Korupsi sebagai Budaya

Pengangkatan orang-orang seperti Terawan, Fahrul Razi, Nadiem Makarim pun mendapat perlawanan. Dari siapa? Mereka yang tak mau lahan basahnya diganggu atau berubah.

Selasa, 5 November 2019 | 08:49 WIB
0
223
Korupsi sebagai Budaya
Ilustrasi (Foto: Facebook/Sunardian Wirodono)

Pertaruhan, atau halangan terbesar bangsa Indonesia adalah korupsi. Bahkan ketika amanat Reformasi 1998 melahirkan KPK (Komisi Pemberantasan Korupsi), pun korupsi tak surut. Bahkan komisi negara itu menjadi bagian dari persoalan.

Ketika Presiden Terpilih 2019 - 2024 menyatakan akan all out, karena nothing to lose dan nggak mikirin sebagai kandidat lagi, ternyata juga tak mudah. Dengan jumlah kursi sekitar 34 kursi, Jokowi beberapa hari setelah pelantikan kabinetnya, ngaku bahwa ia mendapat sodoran 300-an nama calon menteri.

Dari mana? Dari mana lagi jika bukan partai politik (pendukung Jokowi), bahkan dari ormas agama yang konon terbesar di dunia. Kita tahulah siapa mereka. Jangan ditulis jelas-jelas. Nanti dituding fitnah. Juga bahkan dari para relawan, yang entah dari jurusan rela - wan atau re - lawan!

Soal suka tak suka, wajar. Ada yang kecewa, namun juga harus diingat ada yang bahagia. Hepi-hepi aja. Tentu absurd jika dengan kursi kurang dari 40, harus mempertimbangkan latar suku, latar agama, latar kampus, latar kelamin, latar ormas agama, latar organisasi profesi, latar asosiasi pedagang ongol-ongol. Sementara kita pura-pura tak tahu, Presiden adalah posisi yang tak mungkin sendirian.
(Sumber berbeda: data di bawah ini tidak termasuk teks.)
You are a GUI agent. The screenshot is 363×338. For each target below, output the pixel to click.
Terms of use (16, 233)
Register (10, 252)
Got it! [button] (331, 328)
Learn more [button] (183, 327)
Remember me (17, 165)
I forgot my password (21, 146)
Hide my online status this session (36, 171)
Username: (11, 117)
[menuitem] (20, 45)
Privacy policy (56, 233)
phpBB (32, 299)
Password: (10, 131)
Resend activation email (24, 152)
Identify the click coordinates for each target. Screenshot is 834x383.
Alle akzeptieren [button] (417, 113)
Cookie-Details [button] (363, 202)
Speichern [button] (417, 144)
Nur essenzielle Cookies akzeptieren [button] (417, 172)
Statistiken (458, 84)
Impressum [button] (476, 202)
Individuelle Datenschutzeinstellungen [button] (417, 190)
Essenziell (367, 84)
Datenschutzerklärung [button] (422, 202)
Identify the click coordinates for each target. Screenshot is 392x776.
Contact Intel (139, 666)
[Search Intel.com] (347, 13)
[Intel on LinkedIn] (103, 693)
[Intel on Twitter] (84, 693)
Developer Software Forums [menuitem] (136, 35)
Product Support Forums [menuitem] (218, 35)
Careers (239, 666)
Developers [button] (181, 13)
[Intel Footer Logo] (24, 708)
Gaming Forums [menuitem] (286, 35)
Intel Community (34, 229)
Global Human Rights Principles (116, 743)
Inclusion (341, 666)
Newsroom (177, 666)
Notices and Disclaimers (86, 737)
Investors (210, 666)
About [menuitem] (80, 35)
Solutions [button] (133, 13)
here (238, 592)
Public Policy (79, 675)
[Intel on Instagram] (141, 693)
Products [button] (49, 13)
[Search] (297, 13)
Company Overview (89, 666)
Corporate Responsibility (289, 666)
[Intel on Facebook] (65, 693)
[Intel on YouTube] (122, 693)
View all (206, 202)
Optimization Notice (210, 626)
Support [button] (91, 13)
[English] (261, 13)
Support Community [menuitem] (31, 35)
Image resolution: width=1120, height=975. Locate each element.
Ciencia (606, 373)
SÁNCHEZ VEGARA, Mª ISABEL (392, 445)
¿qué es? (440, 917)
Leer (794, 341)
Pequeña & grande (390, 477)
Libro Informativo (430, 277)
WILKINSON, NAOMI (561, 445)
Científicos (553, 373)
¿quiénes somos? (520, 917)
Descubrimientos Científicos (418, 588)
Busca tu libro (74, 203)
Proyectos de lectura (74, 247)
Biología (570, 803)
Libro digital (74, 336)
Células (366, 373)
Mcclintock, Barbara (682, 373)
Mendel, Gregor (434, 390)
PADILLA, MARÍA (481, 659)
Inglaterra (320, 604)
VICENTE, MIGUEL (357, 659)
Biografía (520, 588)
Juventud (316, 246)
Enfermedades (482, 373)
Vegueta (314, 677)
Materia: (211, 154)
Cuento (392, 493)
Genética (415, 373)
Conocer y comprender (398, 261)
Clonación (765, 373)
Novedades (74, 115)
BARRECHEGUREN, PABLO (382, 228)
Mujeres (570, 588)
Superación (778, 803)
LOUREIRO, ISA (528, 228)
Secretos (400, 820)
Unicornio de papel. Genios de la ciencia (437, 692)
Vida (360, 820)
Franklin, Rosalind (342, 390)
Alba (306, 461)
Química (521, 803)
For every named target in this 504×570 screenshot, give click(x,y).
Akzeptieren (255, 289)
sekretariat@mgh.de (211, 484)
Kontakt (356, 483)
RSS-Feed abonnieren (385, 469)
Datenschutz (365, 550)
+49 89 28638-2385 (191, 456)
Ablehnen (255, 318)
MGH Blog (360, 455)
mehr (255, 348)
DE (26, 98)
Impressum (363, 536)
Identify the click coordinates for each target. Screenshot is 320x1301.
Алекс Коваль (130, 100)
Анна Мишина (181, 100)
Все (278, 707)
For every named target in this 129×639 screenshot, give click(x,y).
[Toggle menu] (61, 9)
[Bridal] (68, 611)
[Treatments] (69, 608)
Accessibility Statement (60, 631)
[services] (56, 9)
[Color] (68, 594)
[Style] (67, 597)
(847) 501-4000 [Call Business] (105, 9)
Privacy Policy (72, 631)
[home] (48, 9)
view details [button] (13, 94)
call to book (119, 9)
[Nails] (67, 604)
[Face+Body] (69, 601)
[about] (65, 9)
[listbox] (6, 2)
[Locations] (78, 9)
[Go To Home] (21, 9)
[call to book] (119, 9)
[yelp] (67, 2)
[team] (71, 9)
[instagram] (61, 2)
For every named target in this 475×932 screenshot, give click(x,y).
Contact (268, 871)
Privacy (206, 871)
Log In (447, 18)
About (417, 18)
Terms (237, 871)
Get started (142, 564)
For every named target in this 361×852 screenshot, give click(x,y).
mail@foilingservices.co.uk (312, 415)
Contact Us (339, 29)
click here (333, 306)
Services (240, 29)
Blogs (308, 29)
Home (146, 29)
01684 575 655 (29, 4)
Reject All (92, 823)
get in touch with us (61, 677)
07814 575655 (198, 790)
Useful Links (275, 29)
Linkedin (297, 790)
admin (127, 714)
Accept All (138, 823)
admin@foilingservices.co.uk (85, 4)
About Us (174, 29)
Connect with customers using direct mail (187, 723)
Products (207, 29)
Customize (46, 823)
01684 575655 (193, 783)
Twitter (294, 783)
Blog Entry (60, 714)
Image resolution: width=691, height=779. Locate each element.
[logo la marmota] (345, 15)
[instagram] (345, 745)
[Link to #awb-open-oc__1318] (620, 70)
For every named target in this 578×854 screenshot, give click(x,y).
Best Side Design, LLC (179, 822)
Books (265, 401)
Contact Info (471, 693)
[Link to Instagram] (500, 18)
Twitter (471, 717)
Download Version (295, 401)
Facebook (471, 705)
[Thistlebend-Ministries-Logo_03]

Presiden adalah pusat dari segala, tapi mempunyai tim kerja juga di luar kabinetnya. Ia punya penasihat, para ahli. Memiliki berbagai kemungkinan, juga previlige, untuk mengakses apa saja. Ia punya lembaga intelijen negara, yang memungkinkan untuk mendapatkan apapun.

Bahkan dengan mensinergikan Menkopolhukam, Kejakgung, dan Menteri Dalam Negeri sebagai TPK (Tim Pemburu Koruptor), ketika KPK mungkin saja dirasa gagal melakukan pendampingan agar pejabat pemerintah tidak korupsi.

Namun karena itu pula, Presiden mestilah menjaga semuanya dalam irama bernama keseimbangan, harmoni, keselarasan. Bukan hanya untuk kepentingan kekuasaan, tetapi juga dampak dari kekuasaannya, yang menyangkut hajat hidup banyak orang. Bukan sekedar kelompok kepentingan, mahasiswa, SJW, para pengamat TV, atau kelas menengah ngehek (kanan maupun kiri).

Ada beberapa lembaga negara dan pemerintah yang dikenal penyerapan anggaran boros, karena tak jelas hasilnya. Setidaknya kita bisa mencatat beberapa diantaranya; Parlemen, MK, MA, Kemenpora, Kemenag, Kemendikbud, Kemenkes, Kemensos, telah terbukti sebagai bagian dari pelaku korupsi yang lebih menonjol.

Pengangkatan orang-orang seperti Terawan, Fahrul Razi, Nadiem Makarim pun mendapat perlawanan. Dari siapa? Mereka yang tak mau lahan basahnya diganggu atau berubah. Berubah agar tak jadi lahan korupsi untuk kepentingan kelompok mereka sendiri. Karena ada beberapa lembaga negara atau pemerintah, yang justeru dipakai sebagai bunker politik dan ekonomi. Mereka ini biasanya triple-ccc. Corruption's Content Creator.

Tapi kalau benar Bung Hatta pernah berkata jika korupsi menjadi budaya; Artinya koruptor adalah budayawan bukan?